1995, Journal of Pharmaceutical Sciences

The endothermic thermal transitions (i.e., denaturation) of lyophilized recombinant bovine somatotropin (rbSt) and lysozyme as seen via differential scanning calorimetry were evaluated with respect to moisture and excipients. The denaturation temperature, Tm, of rbSt and lysozyme decreased with increasing moisture irrespective of the excipient. However, the magnitude of the decrease elicited by moisture was dependent on the type of excipient. Furthermore, the effect of the excipient was dependent on the moisture content; excipients decreased Tm in low moisture solids (i.e., <5% moisture) and increased it in hydrated solids (i.e., >15% moisture). In the dry state (<1% moisture), the addition of 50% sucrose, sorbitol, or glycerol lowered the Tm of rbSt from 161 °C to 136, 120, and 83 °C, respectively, indicating a destabilizing mechanism. Likewise, the Tm of lysozyme decreased from 156 °C to 142, 128, and 97 °C due to the addition of sucrose, sorbitol, and glycerol, respectively. At higher moisture contents, the excipients promoted a higher transition temperature at a given moisture content than the pure protein systems, indicating a stabilizing mechanism.

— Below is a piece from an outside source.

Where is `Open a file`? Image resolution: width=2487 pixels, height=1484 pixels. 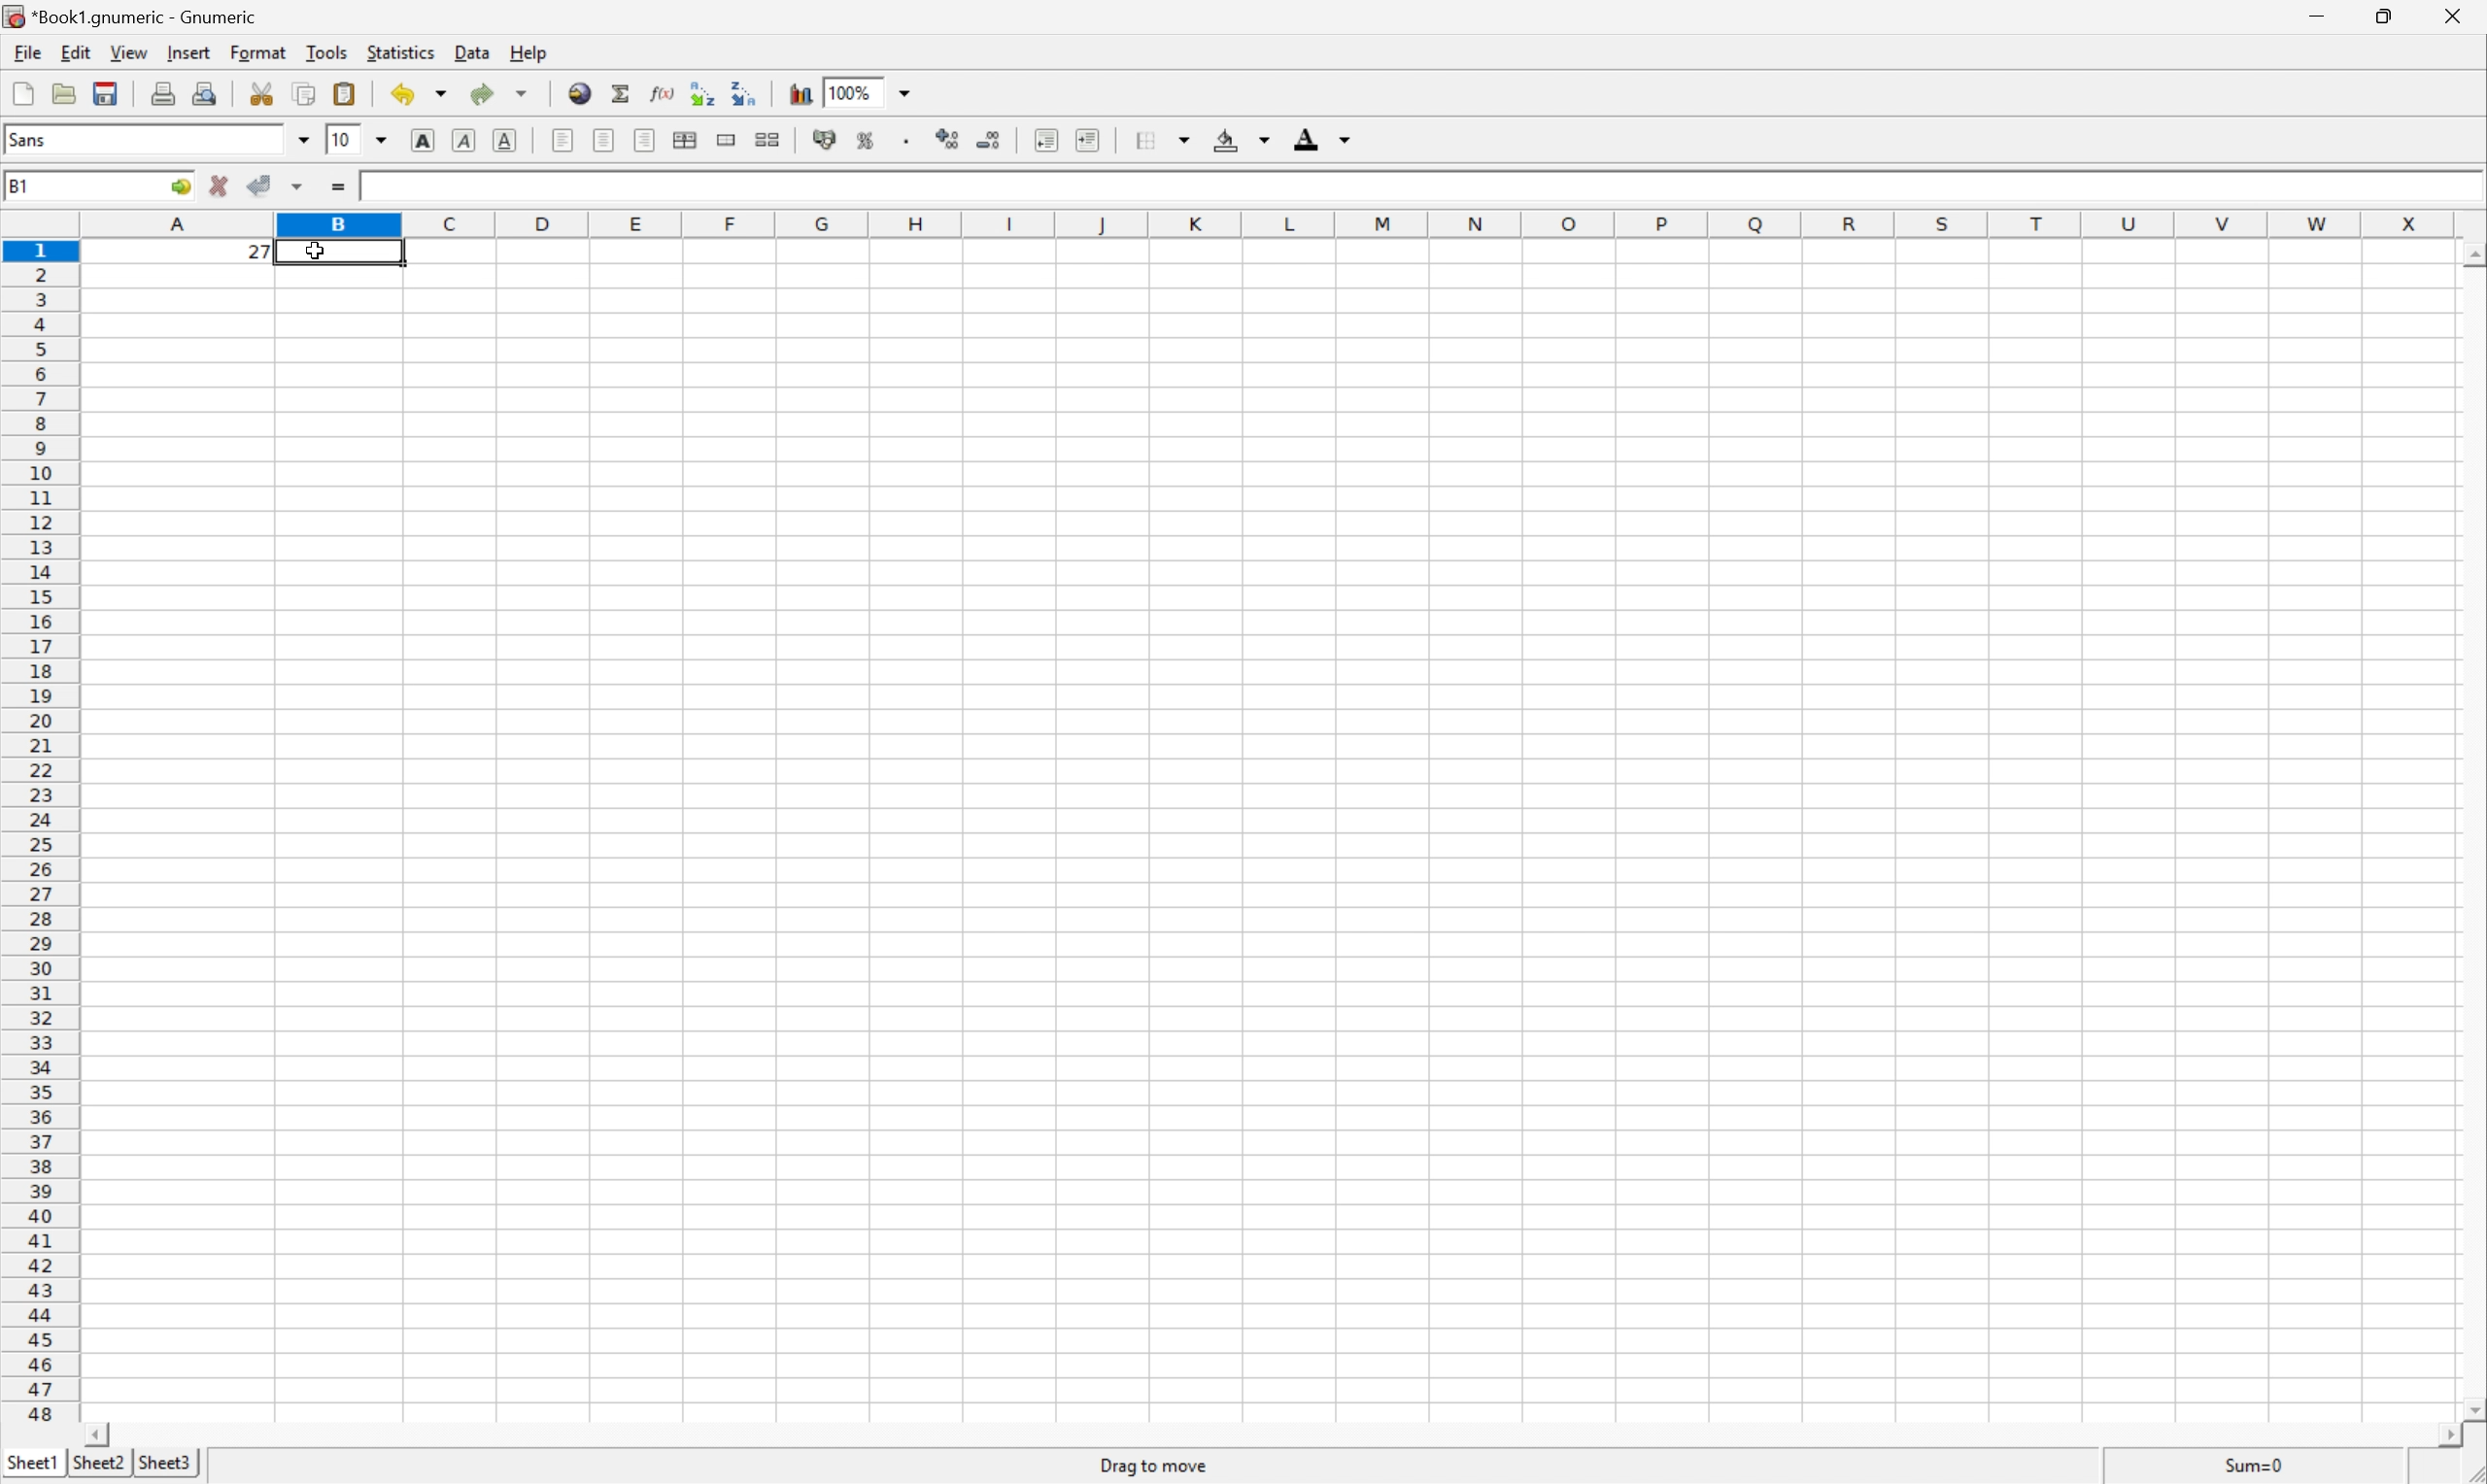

An increase in the enthalpy of unfolding for dehydrated lysozyme was noted with increasing levels of moisture and/or excipient, despite the observed decrease in Tm. The thermal stability, or Tm, of the dehydrated proteins appeared to be correlated to the glass transition temperature (Tg) of the excipient, which in turn should be related to the Tg of the system. The lower the Tg of the excipient, the greater was the degree of destabilization. This result suggests different modes of conformational stabilization by excipients may exist for proteins in the solid state depending on the moisture content.